The opinion of the court was delivered by: George B. Daniels, District Judge


Petitioner Robert Ingram seeks a writ of habeas corpus pursuant to 28 U.S.C. § 2254 (the "Petition"), contending that his confinement by New York State is unlawful because his Sixth Amendment right to a public trial was violated. The Petition was referred to Magistrate Judge Ronald L. Ellis for a Report and Recommendation (the "Report"). Magistrate Judge Ellis recommends that the writ of habeas corpus be denied.

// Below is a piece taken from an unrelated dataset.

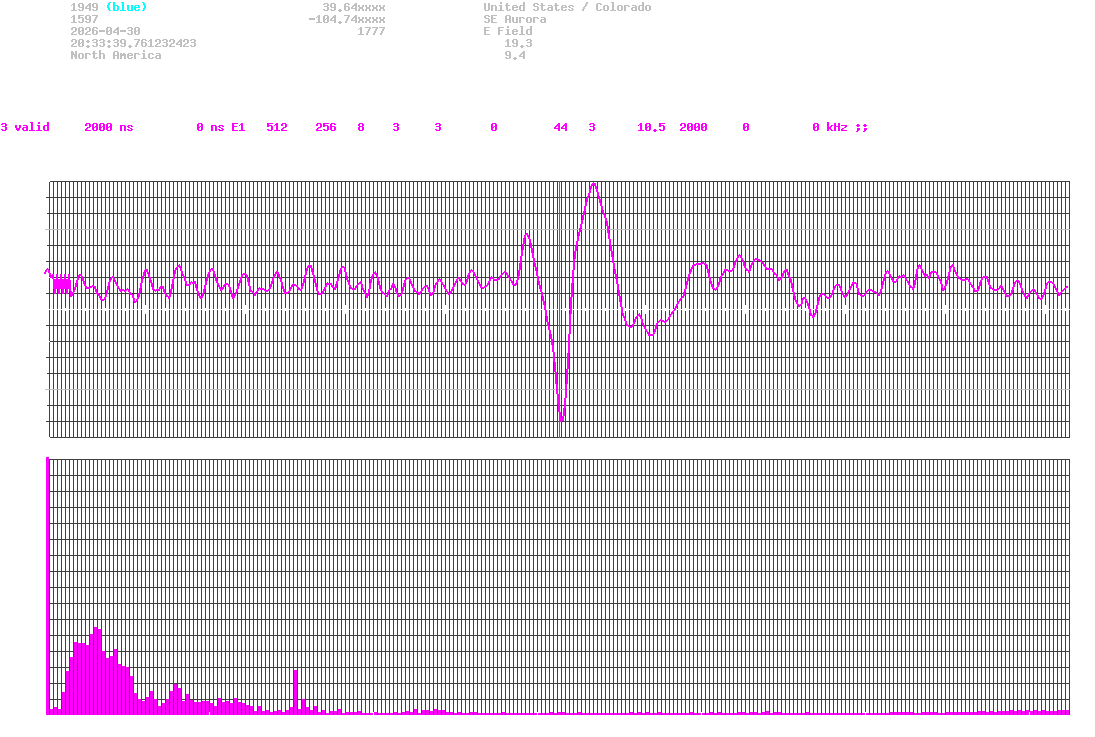The height and width of the screenshot is (737, 1095).
Task: Click the deepest negative waveform trough
Action: (x=561, y=418)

Petitioner was arrested for selling crack-cocaine to an undercover police officer on August 22, 1999. At a pre-trial Hinton*fn1 hearing, the trial court granted the prosecution's motion, over the objections of the petitioner, to close the courtroom to the public during the testimony of the two undercover officers to protect their safety and effectiveness. The trial court allowed the petitioner's family and friends to attend the trial so long as they identified themselves to the prosecutor and faced no pending drug case. The trial court also permitted high school students interning at the District Attorney's office, who had passed a security clearance, to view the trial. On the fourth day of the trial, the wife of a juror serving in petitioner's case entered the courtroom to observe the trial, but she was not permitted to do so because of the trial's closure to the general public.*fn2

Petitioner contends that her exclusion deprived him of his right to a public trial.

Petitioner was convicted on August 16, 2000. He appealed to the Appellate Division, which affirmed the conviction. The Court of Appeals denied his application for review. He then filed the instant petition for habeas review.

Magistrate Judge Ellis found that petitioner's right to a public trial had not been violated because the trial court's exclusion of the juror's wife in the interest of protecting the undercover officers was legitimate and, because the transcript of the trial was made public, the trial court had provided a reasonable alternative to the open-court testimony. Magistrate Judge Ellis also found that the exclusion of the juror's wife was trivial because she was not a family member of the petitioner and her exclusion from the courtroom did not subvert a core value of Sixth Amendment protection.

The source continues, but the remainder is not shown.